In retrospect, it can be seen that another player in this market caused a lot of the mischief. That player constantly proposed and funded campaigns for market designs that would not work, but that it could take advantage of. That player supported an array of approaches that all eventually failed. That player was Enron, the darling of Wall Street at the time. After Enron went bankrupt, it released a memo outlining the strategies it had used to manipulate the market in California. Wall Street lost its exuberance and abandoned its desire for Enron clones.

Some interesting questions have been asked about the California experience. For instance, was this a six-sigma event (i.e., was the outcome a low-probability event)? Or was this a one-sigma or two-sigma event (i.e., the wrong paradigm)? If we look at the debacle as an enormous experiment, some good may come of it. Theory can predict performance, and theory predicted that the market design in California would fail under stress. The California experiment cost billions of dollars, but it did prove the strength of the theory.

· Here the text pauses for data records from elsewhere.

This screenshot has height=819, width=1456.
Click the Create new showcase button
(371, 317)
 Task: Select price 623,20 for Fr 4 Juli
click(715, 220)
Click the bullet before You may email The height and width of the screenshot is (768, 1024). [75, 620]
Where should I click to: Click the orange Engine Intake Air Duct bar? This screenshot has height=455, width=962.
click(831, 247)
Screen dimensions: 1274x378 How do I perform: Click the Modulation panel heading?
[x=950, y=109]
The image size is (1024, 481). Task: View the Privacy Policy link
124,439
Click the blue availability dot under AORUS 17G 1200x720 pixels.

Another lesson we learned from California is that incentives matter. Financial incentives are very important, in energy markets and in the health care market. Fee-for-service versus salary systems can change the incentives significantly. You always have to ask what incentive a doctor or dentist has to cure a problem; non-monetary incentives are far more important in health care than in the energy industry. Dedication is a very important factor in health care and hard to model. Another issue is the principal agent problem—who acts on the patient's behalf? Programming this behavior into a model is difficult.

Bad incentives yield bad practice. Enron is a case in point in the energy market. Good accounting theory is mark-to-market accounting. In theory, mark-to-market accounting is theoretically correct, but in practice, in thin markets the market price is prone to manipulation. In fact, it can often simply be made up. Enron took advantage of this gap and produced a grossly distorted set of accounts.

In energy and health care markets, good market designs can yield benefits. Here are some don'ts in market design: don't oversimplify; don't create gaming opportunities; don't favor large players; don't use market jargon or model jargon to explain things; don't ignore the extreme model outcomes, because outliers often provide interesting information and stories. The modeler should be immersed in the problem. Outsiders may be brought in to help, but somebody must intimately understand the model, as well as the process being modeled.

Clients should understand that models provide insights. Forecast are often wrong, but everyone must forecast. Forecasting often involves insight into possible outcomes, rather than numbers. The model must be tuned based on experience. A model should not be a black box. It should be available to people; it should be testable; and it should be auditable.

A lesson for health care modeling is that modeling can be a useful tool, but a healthy skepticism is necessary for success.



This report does not necessarily reflect the view of the Federal Energy Regulatory Commission.